*Requirement 1*
In the employment agreement amendment, how long does the Company have to cure an event after the Executive gives written notice of Good Reason?
*Requirement 2*
Return the part of the employment agreement amendment between "AMENDMENT TO EMPLOYMENT" and "and Xxxxxxx X.", inclusive.
*Requirement 3*
Supply the next part of the employment agreement amendment, picking up after its final sentence.

*Text segment*
%%

AMENDMENT TO EMPLOYMENT AGREEMENT
Exhibit 10.18.1
AMENDMENT TO
EMPLOYMENT AGREEMENT
EMPLOYMENT AGREEMENT
AMENDMENT TO AMENDED AND RESTATED EMPLOYMENT AGREEMENT (“Amendment”) dated as of October ___,
2008 (“Amendment Effective Date”) between Validus Holdings, Ltd. (the “Company”) and Xxxxxxx X.
Xxxxxxxx (the “Executive”).
WHEREAS, the Company and the Executive are parties to an Amended and Restated Employment
Agreement dated as of January 1, 2008 (the “Agreement”);
WHEREAS, the Company and the Executive wish to amend the Agreement as set forth herein;
NOW, THEREFORE, in consideration of the mutual covenants herein contained, the Company and the
Executive hereby agree as follows:
1. The definition of “Good Reason” in Section 1.01 of the Agreement is amended to read in its
entirety as follows:
“ ‘Good Reason’ means, without the Executive’s written consent and
subject to the timely notice requirement and the Company’s opportunity to cure as
set forth below, (a) a material breach of this Agreement by the Company; (b) a
material reduction in the Executive’s Base Salary; or (c) a material and adverse
change by the Company in the Executive’s duties and responsibilities set forth in
Section 3.01 hereof, other than due to the Executive’s failure to adequately perform
such duties and responsibilities as determined by the Board in good faith;
provided, however, that, it shall be a condition precedent to the
Executive’s right to terminate employment for Good Reason that (i) the Executive
shall first have given the Company written notice that an event or condition
constituting Good Reason has occurred within ninety (90) days after such occurrence,
and any failure to give such written notice within such period will result in a
waiver by the Executive of his right to terminate for Good Reason as a result of
such event or condition, and (ii) a period of thirty (30) days from and after the
giving of such written notice shall have elapsed without the Company having
effectively cured or remedied such occurrence during such 30-day period;
provided further, however, that the Executive’s termination of employment
due to “Good Reason” must occur not later than one hundred fifty (150) days
following the initial existence of the condition giving rise to ‘Good Reason.’ “
2. Section 12.07 is amended by replacing the Company’s address with the following:
“Validus Holdings, Ltd.
Xxxxx 0000
00 Xxx-xx-Xxxxx Xxxx
Xxxxxxxx XX 00
Xxxxxxx”
3. Section 12.14 is amended to read in its entirety as follows:
“(a) It is intended that this Agreement will comply with Section 409A and
Section 457A of the Internal Revenue Code of 1986, as amended (the “Code”) and any
regulations and guidelines promulgated thereunder (collectively, “Section 409A”), to
the extent the Agreement is subject thereto, and the Agreement shall be interpreted
on a basis consistent with such intent. If an amendment of the Agreement is
necessary in order for it to comply with Section 409A or Section 457A, the parties
hereto will negotiate in good faith to amend the Agreement in a manner that
preserves the original intent of the parties to the extent reasonably possible. No
action or failure to act pursuant to this Section 12.14 shall subject the Company to
any claim, liability, or expense, and the Company shall not have any obligation to
indemnify or otherwise protect the Executive from the obligation to pay any taxes,
interest or penalties pursuant to Section 409A or Section 457A of the Code.

%%

*Recorded data*
%%

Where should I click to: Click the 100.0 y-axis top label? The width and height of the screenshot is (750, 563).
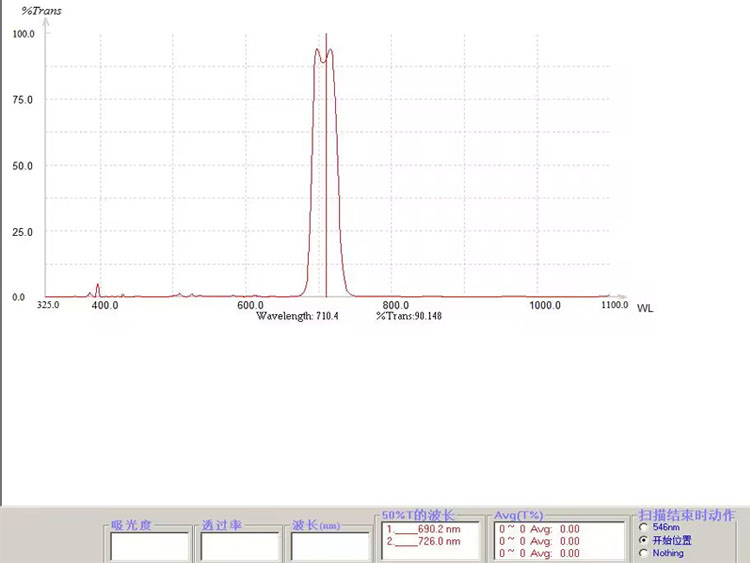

%%

*Task response 1*
Thirty (30) days from and after the giving of the written notice.

*Task response 2*
AMENDMENT TO EMPLOYMENT AGREEMENT
Exhibit 10.18.1
AMENDMENT TO
EMPLOYMENT AGREEMENT
EMPLOYMENT AGREEMENT
AMENDMENT TO AMENDED AND RESTATED EMPLOYMENT AGREEMENT (“Amendment”) dated as of October ___,
2008 (“Amendment Effective Date”) between Validus Holdings, Ltd. (the “Company”) and Xxxxxxx X.

*Task response 3*
(b) Notwithstanding any provision to the contrary in this Agreement, if the
Executive is deemed on the date of his or her “separation from service” (within the
meaning of Treas. Reg. Section 1.409A-1(h)) with the Company to be a “specified
employee” (within the meaning of Treas. Reg. Section 1.409A-1(i)), then with regard
to any payment or benefit that is considered deferred compensation under Section
409A payable on account of a “separation from service” that is required to be
delayed pursuant to Section 409A(a)(2)(B) of the Code (after taking into account any
applicable exceptions to such requirement), such payment or benefit shall be made or
provided on the date that is the earlier of (i) the expiration of the six (6)-month
period measured from the date of the Executive’s “separation from service,” or (ii)
the date of the Executive’s death (the “Delay Period”). Upon the expiration of the
Delay Period, all payments and benefits delayed pursuant to this Section 12.14
(whether they would have otherwise been payable in a single sum or in installments
in the absence of such delay) shall be paid or reimbursed to the Executive in a lump
sum and any remaining payments and benefits due under this Agreement shall be paid
or provided in accordance with the normal payment dates specified for them herein.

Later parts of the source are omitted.